I also make for parties a wonderful low-fat cheese spread.  To a sixteen
ounces (two cups) of Quark ( a low-fat cheese product available at places
such as Sundance and other health-oriented food stores) I add a quarter-cup
of rinsed and chopped stuffed green olives and/or chopped black olives,
minced garlic, a lot of black pepper and a tablespoon or two of grated sap
sago cheese.  This cheese is very strong and parmesan can be substituted for
it.  For an even lower fat deal, the olives can be omitted and you can just
use chopped sweet red peppers and lots of seasonings in the quark.  I let
this "mellow" for a day or two.  It also keeps very well.

 Quark is a yoghurt-cheese product that has 2.5 g fat per 1/2 cup 2 g of
which is saturated fat, so it is a pretty good cheese alternative for someone
like me who is a cheese nut.  Low sofium too, only 75g to a half cup!  1/2
cup of plain quark has only 4 g carbs, so I sometimes just use the seasoned
stuff for a sandwich filling.  It does have 11g of protein.  For me it has
excellent staying power too.  It is great on Finn-Crisp, Bran-a-Crisp or Rye
Crisp or for those who don't do gluten, they stuff celery sticks or long
slices of green and red pepper beautifully.  For a nice dip, "dilute" this
with plain yoghurt, but increase the seasonings according to your taste.  It
does not need salt at all since it is so tangy.

* The average person gains 5 to 10 pounds over the holidays. You can
watch your weight & still enjoy the festivities:

*Plan plan plan!- Before each event where there will be food, make a
plan. Eat light several days before the event. & eat lighter that day--
but don't skip meals or you'll set yourself up for a hunger induced
binge.

* Plan what you'll eat at the event. If it's a potluck or buffet, walk
up and down the serving line without a plate, mentally planning which
foods to take.
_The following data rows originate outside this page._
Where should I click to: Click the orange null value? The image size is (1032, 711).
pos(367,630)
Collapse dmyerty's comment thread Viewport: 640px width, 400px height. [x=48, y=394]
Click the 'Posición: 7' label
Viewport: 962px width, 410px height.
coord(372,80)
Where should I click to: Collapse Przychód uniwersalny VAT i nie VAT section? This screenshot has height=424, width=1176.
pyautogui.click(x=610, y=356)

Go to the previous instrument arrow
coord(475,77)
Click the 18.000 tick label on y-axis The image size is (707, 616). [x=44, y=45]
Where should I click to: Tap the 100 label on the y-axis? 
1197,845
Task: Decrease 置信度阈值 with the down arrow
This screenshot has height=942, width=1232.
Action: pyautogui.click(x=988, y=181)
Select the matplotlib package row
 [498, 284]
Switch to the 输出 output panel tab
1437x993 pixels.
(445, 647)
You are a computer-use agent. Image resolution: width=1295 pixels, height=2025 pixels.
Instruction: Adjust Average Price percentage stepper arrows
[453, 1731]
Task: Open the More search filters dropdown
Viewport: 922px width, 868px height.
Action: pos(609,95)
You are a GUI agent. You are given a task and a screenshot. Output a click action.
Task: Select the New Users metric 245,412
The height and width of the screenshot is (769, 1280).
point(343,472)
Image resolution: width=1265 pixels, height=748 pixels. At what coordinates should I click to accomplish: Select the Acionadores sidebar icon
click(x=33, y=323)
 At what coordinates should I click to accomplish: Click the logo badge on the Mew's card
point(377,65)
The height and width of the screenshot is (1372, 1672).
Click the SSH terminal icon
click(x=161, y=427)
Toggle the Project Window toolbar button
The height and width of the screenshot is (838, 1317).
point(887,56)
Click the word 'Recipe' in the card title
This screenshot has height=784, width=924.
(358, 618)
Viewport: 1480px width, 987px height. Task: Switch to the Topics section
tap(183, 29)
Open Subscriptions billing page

If it's a sit down dinner, think about portion size.
Modify traditional recipies to *lighten* them up.

* Bring your low fat foods to the event- Whatever is your favorite, but
something you know won't send your bg's soaring.

* Continue exercising during the holiday season- don't wait till January
or next spring. Walking is great- helps relieve stress & curb appetite,
as well as burn calories.

* Eat or drink low-calorie fillers- clear soups, V-8 juice, mineral
water w/ lime- they'll take the edge off your appetite.

* Limit alcohol- it's high in calories (5 oz eggnog w/ rum has 245), but
more importantly, it increases appetite and decreases control.

* Create some new family traditions, that don't involve food.


So there you have it! For folks doing diet & exercise for control, the
holidays are more challenging---- but just keeping the whole juggling
act in balance applies to all types (not just diabetics!). So keep those
water glasses full & walking shoes ready to go!